By the time I took his class, Max Steele, as director, had built the University of North Carolina's creative writing department into one of the country's finest undergraduate programs. But it was his reputation as a teacher that drew me to his course. Max was a poker-face comic, and he spoke to our class of would-be writers in a careful, halting rhythm, which gave him an oddly intimidating air. He also was a bit of a mystery. He had published his first novel, Debby, at 26, and it had won the prestigious Harper Prize in 1950. But he never published another novel. In 1968, he published a collection of short stories, some of which had appeared in the New Yorker, the Paris Review and Harper's. But both books were long out of print. When we students talked about Max, understanding so little about the complex nature of adult life, we sometimes wondered why he simply hadn't written more.
Max helped us to look at literature with a writer's eye, to both appreciate and aspire for language in our writing that was precise and true. Once, a female classmate wrote a story from the point of view of a young man who, across from an apartment building, saw a naked woman for the first time. Max pointed out that he could tell it was written by a woman because she had not fully described the narrator's awe of the beautiful nakedness. How full were the woman's breasts? Max wondered out loud. How did they move? On the verge of giggling, we all nodded in agreement.
I felt particularly encouraged by Max's comments about my stories and by his gentle criticism, and by the end of the semester, I let myself believe that he held out some hope that I might become a writer. For many years after college, I spent my nights writing and sending out story after story, but I had little to show for my efforts. By then, I'd become thoroughly versed in Max's own stories. Not long after our class was over, he'd published a collection called The Hat of My Mother, and I was forever rereading it for inspiration. Max was a brilliant writer, often mining the disappointments and complexities of childhood and the disillusion of faded love (he and his wife had divorced, and quite a few of his stories dealt with the pain and anger of separation). As much as I thought about Max, I didn't stay in touch with him. I felt like I had let him down, that I hadn't, in the end, learned what he had tried to teach me.
Ten years after graduation, I got a job as an editor at a literary magazine called DoubleTake, and it was then that I worked up the nerve to get back in touch with Max. I sent him a photograph I had come across, in the hope that it might inspire him to write a short story for the magazine. In a week's time, he sent back a short gem that had all the hallmarks of his work: heartbreak, a character's haunting memories, but also some element of hopefulness. I knew that he was happy with it, and pleased for it to appear in a magazine that was read in New York literary circles. It wasn't that he had stopped writing
entirely, but when people spoke of Max's writing, it was usually about the short stories he had written so long ago.
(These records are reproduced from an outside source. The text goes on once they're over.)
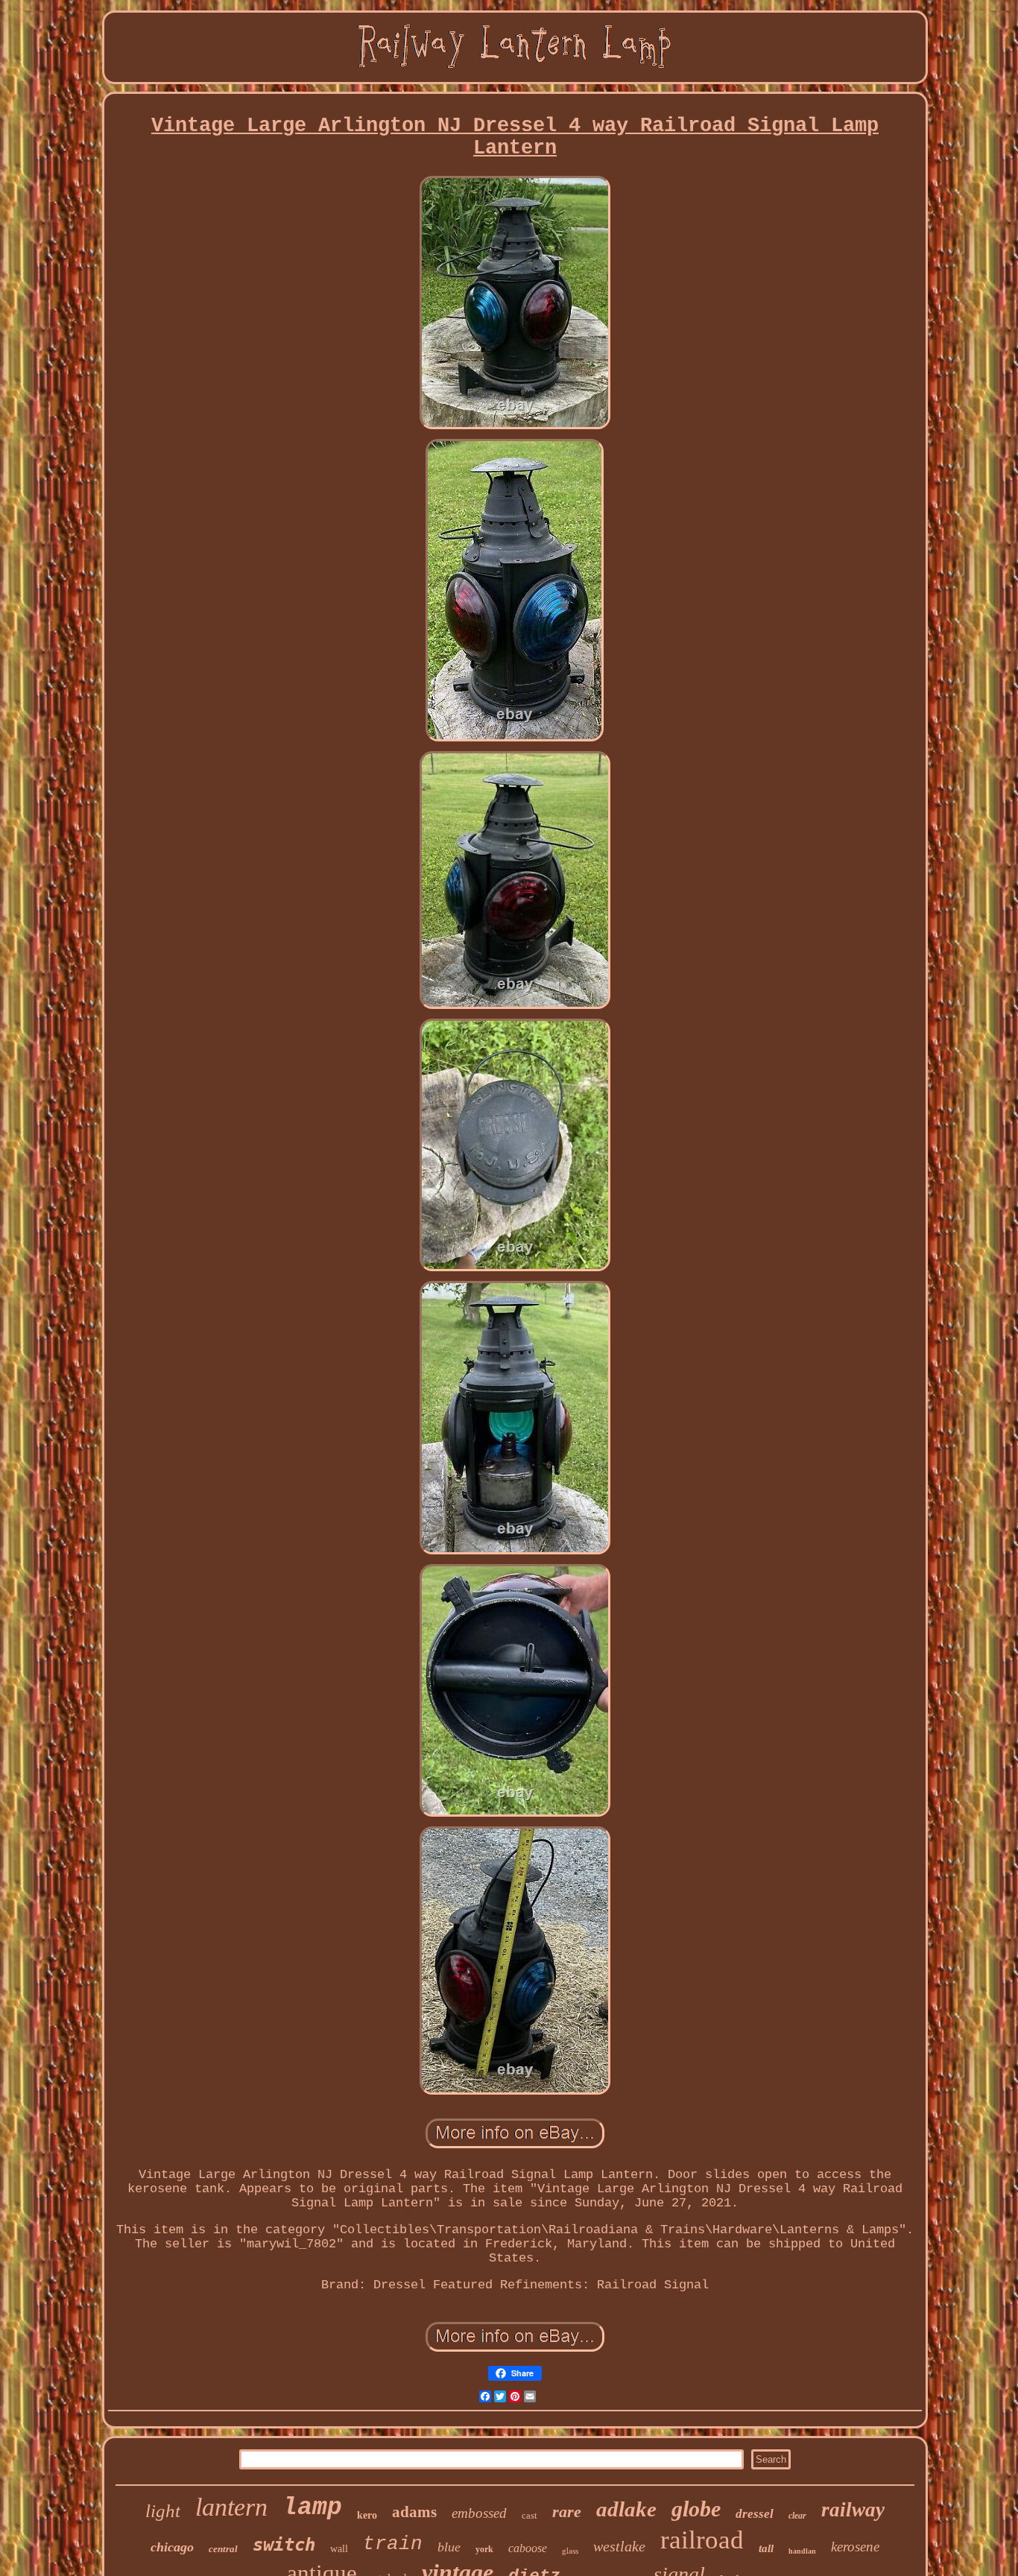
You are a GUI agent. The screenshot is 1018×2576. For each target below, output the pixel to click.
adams (414, 2512)
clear (797, 2515)
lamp (312, 2508)
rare (566, 2511)
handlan (802, 2551)
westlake (619, 2546)
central (223, 2548)
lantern (231, 2507)
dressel (755, 2514)
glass (570, 2550)
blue (449, 2546)
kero (367, 2515)
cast (529, 2515)
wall (339, 2548)
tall (766, 2548)
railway (853, 2510)
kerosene (855, 2546)
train (393, 2544)
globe (696, 2508)
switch (284, 2544)
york (484, 2549)
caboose (527, 2548)
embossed (479, 2513)
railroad (702, 2539)
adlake (626, 2509)
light (162, 2511)
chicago (172, 2546)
In the years after, I published four more pieces by Max -- this time non-fiction -- in this magazine's pages, giving him a new audience of a million potential readers. He wrote about the time when, as a boy and frightened of his mother, he trapped her on the roof of his family's house; he wrote of trying to escape the difficulties of the first Christmas after his divorce by traveling to Ecuador, where the sight of a small boy brought back a painful childhood memory. He was 80 years old at this point, but his writing was as clear-eyed and poignant as ever. When his pieces were published, he heard from old students and proud colleagues eager to congratulate him, as well as new and appreciative readers. After one of the pieces appeared, he wrote, "David, it would be hard to tell you how you have opened the doors to the literary world for me after my twenty years of self-exile."
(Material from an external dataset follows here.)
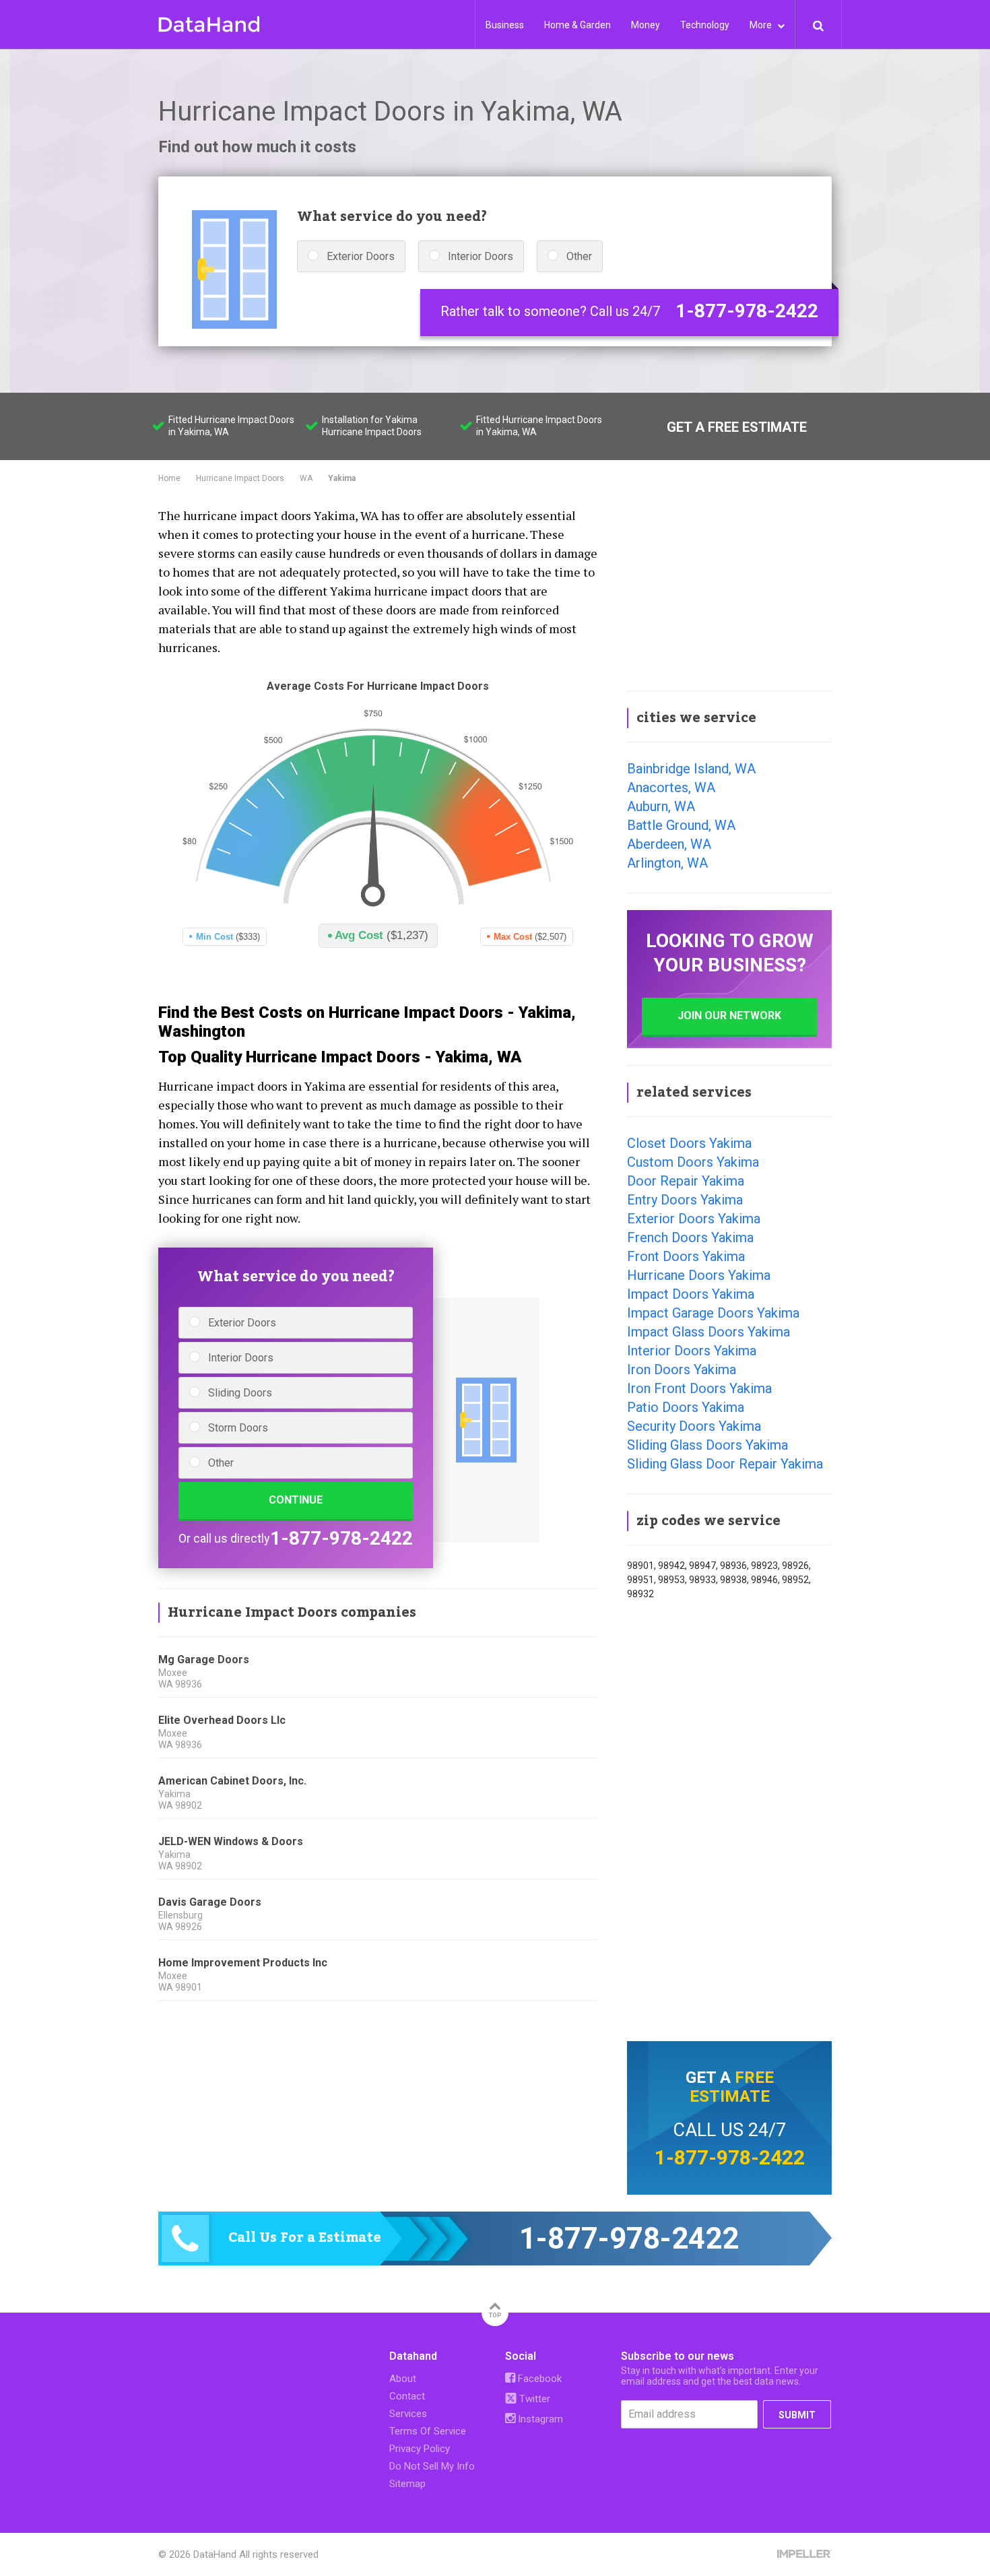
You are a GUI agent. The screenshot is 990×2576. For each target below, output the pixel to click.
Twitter (533, 2399)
I would always be Max's student in a way, but a new dynamic had developed between us: Just as he had encouraged me as a student, I was now encouraging him as a writer, turning to him again and again. And, in exchange, he had given me his trust.
One week in August, I came into the office planning to call Max and see if we could get a new piece in the works. Before I had the chance, I received an e-mail from his son Oliver, which said in the subject field: Regarding Max Steele. I knew instinctively what the message was going to tell me. Max had died earlier that week.
Sitting there at my desk, my grief fanned out along several tracks. I had lost a profound mentor, a friend and a writer whom I thought the world of. I mourned for the stories he'd never write. And I was aware of this, too: I had run out of time to publish my own book and be able to thank him in the acknowledgments. I had, though, learned enough from Max so that I could, so many years later, be an editor -- his editor. And, between the two scenarios, that was simply the better story.
David Rowell is an editor for the Magazine.